Yes I have these methods but I have no idea what they do. Just that
they have to be called before suspend:
http://lxr.free-electrons.com/source/drivers/pci/quirks.c#L3175


> SXLV, SXIO and SXIL exist only on Cactus Ridge machines and utilize
> the Go2Sx and Ok2Go2Sx pins. Judging by the PCI quirk you've added,
> it seems that a Go2Sx dance is necessary on this controller before
> power is cut (either by going to S3 / S4 / S5 or by using the Force
> Power pin, which is what XRPE / TRPE / SXFP do).
>
>
>> As you have noted the "correct" place to but this logic would be at
>> the upstream bridge. Ideally the downstream bridges should go into
>> D3hot by themselves if no devices are attached. The NHI as well
>
> In v2 it works exactly like this now:
> https://github.com/l1k/linux/commits/thunderbolt_runpm_v2
>
> The trick is to allocate a Thunderbolt port service for the upstream
> bridge which we can bind to. In fact I'm allocating such a port service
> for *any* PCIe port on Thunderbolt devices, this could be useful for all
> sorts of other stuff.
Just tested your branch - works nicely (runtime pm, suspend and hibernate)!

> Binding to the upstream bridge also allows us to replace the PCI quirk
> which delays resume_noirq on the downstream bridges, as demonstrated by
> this experimental commit (works fine on Light Ridge but YMMV):
> https://github.com/l1k/linux/commit/79e0b8b8fb5da50b63836939f75212f824d8cba7
>
>
>> (did you by chance check whether the NHI can be put into D3hot without
>> killing the thunderbolt tunnels?).
>
> Amazingly this works. However the NHI does not act on hotplug events
> after thunderbolt_suspend() has been called. Even without calling
> thunderbolt_suspend(), it seems that the control channel is down
> when the NHI is in D3hot, I'm getting RX timeouts. Also, I cannot
> see any reduction in power consumption when putting the NHI in D3,
> same for the downstream bridges.

## Recorded data:
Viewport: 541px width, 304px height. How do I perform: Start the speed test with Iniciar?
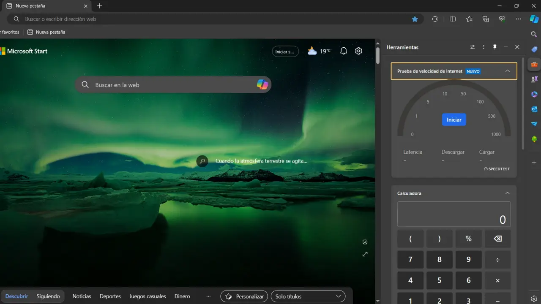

## Tasks to perform:
1. Reproduce the Thunderbolt thread between "Yes I have these" and "TRPE / SXFP do).", inclusive, changing "Go2Sx dance" to "Go2Sx handshake".
2. According to the Thunderbolt thread, which pins do SXLV, SXIO and SXIL utilize?
The material comes from a different source than the Thunderbolt thread.

## Written responses:
1.
Yes I have these methods but I have no idea what they do. Just that
they have to be called before suspend:
http://lxr.free-electrons.com/source/drivers/pci/quirks.c#L3175


> SXLV, SXIO and SXIL exist only on Cactus Ridge machines and utilize
> the Go2Sx and Ok2Go2Sx pins. Judging by the PCI quirk you've added,
> it seems that a Go2Sx handshake is necessary on this controller before
> power is cut (either by going to S3 / S4 / S5 or by using the Force
> Power pin, which is what XRPE / TRPE / SXFP do).

2. The Go2Sx and Ok2Go2Sx pins.